La búsqueda de la opción perfecta
La psicología explica este fenómeno a través de un concepto denominado «maximización». Durante años, los investigadores han diferenciado dos perfiles de personas:
- Quienes intentan encontrar siempre la mejor alternativa disponible.
- Quienes prefieren elegir una opción que consideren suficientemente buena sin seguir comparando.
Sin embargo, las investigaciones más recientes muestran que muchos de los efectos negativos atribuidos a la maximización estaban realmente asociados con la indecisión. En muchos casos, la dificultad no está en la incapacidad para valorar las distintas alternativas, sino en la facilidad para analizar demasiadas opciones al mismo tiempo, lo que termina ralentizando el proceso de decisión.
La maximización suele estar impulsada por el deseo de evitar cualquier elección que pueda parecer insuficiente o equivocada. Al evaluar constantemente todas las alternativas, quienes tienen esta tendencia también acostumbran a compararse con los demás: si consideran que han obtenido un mejor resultado, perciben al resto (o a las opciones descartada) como inferiores.

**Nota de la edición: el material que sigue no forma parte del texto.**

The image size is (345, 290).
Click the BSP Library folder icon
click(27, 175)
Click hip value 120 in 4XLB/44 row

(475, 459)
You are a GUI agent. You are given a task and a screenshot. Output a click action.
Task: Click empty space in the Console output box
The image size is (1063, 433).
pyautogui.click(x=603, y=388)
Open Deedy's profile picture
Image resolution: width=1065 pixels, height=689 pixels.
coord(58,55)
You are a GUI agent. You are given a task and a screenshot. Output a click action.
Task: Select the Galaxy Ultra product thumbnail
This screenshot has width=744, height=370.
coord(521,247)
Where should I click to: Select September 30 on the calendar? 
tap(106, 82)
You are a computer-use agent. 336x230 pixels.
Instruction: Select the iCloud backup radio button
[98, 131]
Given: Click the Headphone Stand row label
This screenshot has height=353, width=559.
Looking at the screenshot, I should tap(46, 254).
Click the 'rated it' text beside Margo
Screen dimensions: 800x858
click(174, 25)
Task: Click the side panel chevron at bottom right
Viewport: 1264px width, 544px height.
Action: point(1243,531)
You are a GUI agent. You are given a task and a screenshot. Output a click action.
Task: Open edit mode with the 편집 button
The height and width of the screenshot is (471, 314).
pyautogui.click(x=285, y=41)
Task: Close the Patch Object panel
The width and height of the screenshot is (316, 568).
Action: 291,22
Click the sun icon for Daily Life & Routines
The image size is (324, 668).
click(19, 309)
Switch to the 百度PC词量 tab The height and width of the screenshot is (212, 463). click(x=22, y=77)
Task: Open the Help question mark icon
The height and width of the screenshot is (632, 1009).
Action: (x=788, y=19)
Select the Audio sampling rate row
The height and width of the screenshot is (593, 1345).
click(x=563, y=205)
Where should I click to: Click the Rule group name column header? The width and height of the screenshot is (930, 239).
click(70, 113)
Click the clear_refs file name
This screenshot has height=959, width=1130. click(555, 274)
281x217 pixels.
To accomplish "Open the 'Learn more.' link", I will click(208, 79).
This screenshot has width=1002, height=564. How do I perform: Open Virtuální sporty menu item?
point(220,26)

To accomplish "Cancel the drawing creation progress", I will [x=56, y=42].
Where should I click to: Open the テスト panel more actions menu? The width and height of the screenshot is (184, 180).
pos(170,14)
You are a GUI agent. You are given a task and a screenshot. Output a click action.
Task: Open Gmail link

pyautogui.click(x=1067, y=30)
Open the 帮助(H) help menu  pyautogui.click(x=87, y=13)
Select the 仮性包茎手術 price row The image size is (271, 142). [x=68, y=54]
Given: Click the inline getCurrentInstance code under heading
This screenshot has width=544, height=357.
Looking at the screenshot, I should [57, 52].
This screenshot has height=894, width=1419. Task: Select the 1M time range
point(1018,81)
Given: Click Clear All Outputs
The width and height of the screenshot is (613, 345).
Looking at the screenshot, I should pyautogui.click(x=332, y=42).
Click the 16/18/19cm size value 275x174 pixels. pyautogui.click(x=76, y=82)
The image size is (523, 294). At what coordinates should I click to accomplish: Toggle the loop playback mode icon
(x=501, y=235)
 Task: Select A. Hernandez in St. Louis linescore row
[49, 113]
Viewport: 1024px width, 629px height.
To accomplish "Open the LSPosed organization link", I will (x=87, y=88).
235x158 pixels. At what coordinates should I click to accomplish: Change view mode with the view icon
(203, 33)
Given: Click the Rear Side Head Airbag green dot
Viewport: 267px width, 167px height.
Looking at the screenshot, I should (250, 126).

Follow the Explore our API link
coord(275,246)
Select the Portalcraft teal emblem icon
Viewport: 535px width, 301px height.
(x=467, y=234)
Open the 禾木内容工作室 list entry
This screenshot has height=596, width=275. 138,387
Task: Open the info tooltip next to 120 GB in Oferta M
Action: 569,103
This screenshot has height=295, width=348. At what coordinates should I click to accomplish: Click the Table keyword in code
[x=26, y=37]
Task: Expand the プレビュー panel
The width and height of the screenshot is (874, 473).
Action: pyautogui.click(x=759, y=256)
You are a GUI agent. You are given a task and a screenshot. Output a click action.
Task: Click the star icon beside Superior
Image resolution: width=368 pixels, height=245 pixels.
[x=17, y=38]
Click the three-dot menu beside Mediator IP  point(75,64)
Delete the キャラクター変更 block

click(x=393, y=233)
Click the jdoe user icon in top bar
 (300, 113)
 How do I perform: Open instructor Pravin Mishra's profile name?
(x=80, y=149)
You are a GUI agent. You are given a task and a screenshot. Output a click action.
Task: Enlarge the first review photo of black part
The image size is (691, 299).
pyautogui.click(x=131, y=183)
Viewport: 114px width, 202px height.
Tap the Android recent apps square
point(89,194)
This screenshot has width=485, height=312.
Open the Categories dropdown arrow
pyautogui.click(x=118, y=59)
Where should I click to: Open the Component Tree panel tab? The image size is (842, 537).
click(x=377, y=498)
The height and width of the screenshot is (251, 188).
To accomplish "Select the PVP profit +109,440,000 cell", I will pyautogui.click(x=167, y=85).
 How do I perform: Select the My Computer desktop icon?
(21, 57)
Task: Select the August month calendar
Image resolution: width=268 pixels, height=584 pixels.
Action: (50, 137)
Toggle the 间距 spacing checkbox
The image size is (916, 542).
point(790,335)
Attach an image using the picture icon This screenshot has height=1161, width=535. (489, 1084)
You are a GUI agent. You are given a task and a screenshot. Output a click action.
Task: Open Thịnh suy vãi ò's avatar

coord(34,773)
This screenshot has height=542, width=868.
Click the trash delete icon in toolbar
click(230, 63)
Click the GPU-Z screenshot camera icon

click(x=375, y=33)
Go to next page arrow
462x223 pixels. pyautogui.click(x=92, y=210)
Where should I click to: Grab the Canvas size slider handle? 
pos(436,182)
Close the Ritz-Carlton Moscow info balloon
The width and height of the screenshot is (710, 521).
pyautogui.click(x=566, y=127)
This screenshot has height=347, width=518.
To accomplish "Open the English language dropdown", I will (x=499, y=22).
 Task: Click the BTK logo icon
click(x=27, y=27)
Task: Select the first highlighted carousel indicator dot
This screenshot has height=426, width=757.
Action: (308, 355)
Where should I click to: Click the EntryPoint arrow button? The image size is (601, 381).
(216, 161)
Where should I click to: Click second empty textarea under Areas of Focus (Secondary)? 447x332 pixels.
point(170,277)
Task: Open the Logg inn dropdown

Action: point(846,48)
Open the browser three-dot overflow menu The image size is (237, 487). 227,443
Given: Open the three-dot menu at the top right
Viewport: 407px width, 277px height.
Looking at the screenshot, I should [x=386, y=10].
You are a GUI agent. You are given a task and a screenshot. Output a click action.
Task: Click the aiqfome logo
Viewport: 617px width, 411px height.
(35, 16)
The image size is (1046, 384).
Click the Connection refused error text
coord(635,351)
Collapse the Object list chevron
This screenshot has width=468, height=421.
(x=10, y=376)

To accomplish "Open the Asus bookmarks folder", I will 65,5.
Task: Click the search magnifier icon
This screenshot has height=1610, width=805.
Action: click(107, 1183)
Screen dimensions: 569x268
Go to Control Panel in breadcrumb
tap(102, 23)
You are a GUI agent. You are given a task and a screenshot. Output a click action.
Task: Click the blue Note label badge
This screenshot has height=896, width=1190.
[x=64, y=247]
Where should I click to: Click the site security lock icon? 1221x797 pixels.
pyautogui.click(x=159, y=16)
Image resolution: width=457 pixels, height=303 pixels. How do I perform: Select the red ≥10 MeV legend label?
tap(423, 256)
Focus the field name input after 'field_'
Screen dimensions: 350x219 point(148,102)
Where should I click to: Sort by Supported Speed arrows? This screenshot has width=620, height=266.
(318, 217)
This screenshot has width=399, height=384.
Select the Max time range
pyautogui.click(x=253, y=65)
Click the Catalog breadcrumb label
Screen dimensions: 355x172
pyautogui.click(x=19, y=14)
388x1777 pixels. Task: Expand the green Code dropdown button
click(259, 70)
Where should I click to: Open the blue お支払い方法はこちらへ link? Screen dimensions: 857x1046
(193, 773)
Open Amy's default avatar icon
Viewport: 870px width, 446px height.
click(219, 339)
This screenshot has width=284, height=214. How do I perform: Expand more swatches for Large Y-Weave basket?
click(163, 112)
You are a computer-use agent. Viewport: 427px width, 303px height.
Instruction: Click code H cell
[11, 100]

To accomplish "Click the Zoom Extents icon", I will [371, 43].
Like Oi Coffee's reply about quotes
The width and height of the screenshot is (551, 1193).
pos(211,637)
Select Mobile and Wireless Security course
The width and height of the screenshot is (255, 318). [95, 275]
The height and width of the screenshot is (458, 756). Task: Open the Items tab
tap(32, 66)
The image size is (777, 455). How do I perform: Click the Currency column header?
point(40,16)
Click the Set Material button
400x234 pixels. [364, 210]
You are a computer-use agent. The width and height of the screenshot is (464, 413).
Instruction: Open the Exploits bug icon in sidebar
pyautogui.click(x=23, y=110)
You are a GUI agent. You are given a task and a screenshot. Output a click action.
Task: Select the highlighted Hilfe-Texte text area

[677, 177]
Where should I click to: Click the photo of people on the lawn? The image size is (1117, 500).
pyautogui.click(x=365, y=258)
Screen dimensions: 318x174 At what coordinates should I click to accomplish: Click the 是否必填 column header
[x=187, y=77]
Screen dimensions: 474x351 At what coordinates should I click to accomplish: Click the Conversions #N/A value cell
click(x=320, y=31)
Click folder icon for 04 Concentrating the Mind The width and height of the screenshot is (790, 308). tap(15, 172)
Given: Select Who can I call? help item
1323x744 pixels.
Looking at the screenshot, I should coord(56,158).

Éstas son algunas de las alternativas a la «trampa de la maximización»:
- Cuando cada elección se percibe como decisiva, es fácil acabar agotado e insatisfecho. Diferenciar las decisiones que realmente requieren un análisis profundo de aquellas con menor trascendencia permite dedicar a cada una el tiempo y la atención que merece, evitando la presión de buscar siempre la opción perfecta.
- Una vez tomada una decisión considerada adecuada, resulta beneficioso centrar la atención en sus ventajas en lugar de seguir comparándola con alternativas hipotéticas. Apreciar los aspectos positivos de la elección favorece una mayor satisfacción y reduce la tendencia a pensar que siempre podría haber existido una opción mejor.
- Ser meticuloso y reflexivo no implica perseguir la perfección en cada decisión. Ajustar las expectativas a criterios más realistas ayuda a aceptar opciones suficientemente buenas y disminuye la necesidad constante de aspirar a la alternativa ideal. Como consecuencia, aumenta la sensación de satisfacción con las decisiones tomadas.
- Toda elección implica asumir un resultado, tanto si cumple las expectativas como si no. Aceptar las consecuencias de las propias decisiones permite evitar el arrepentimiento excesivo o las comparaciones constantes con escenarios hipotéticos. De este modo, se reduce la tendencia a pensar en lo que habría ocurrido de haber elegido una alternativa diferente.
Finalmente, Isabel Fernández, experta en bienestar, ha compartido en sus redes sociales una serie de características que permiten identificar a personas con alta inteligencia:
- «Las personas inteligentes suelen tener menos amigos que la media. Cuanto más inteligente eres, más selectivo te vuelves con las personas con las que te relacionas».
- «Suelen hablar consigo mismos. Este hábito ayuda a mejorar la concentración, la claridad y la toma de decisiones».
- «Las personas desordenadas suelen ser muy creativas e inteligentes porque se centran más en las ideas que en la organización perfecta».
- «Suelen trasnochar, ya que su cerebro trabaja de forma más activa durante las horas de tranquilidad».
- «Las personas muy inteligentes no tienen miedo de admitir cuando no saben algo, en lugar de fingir que son inteligentes».
- «Las personas inteligentes valoran su tiempo a solas y rara vez se aburren, porque su mente las mantiene ocupadas».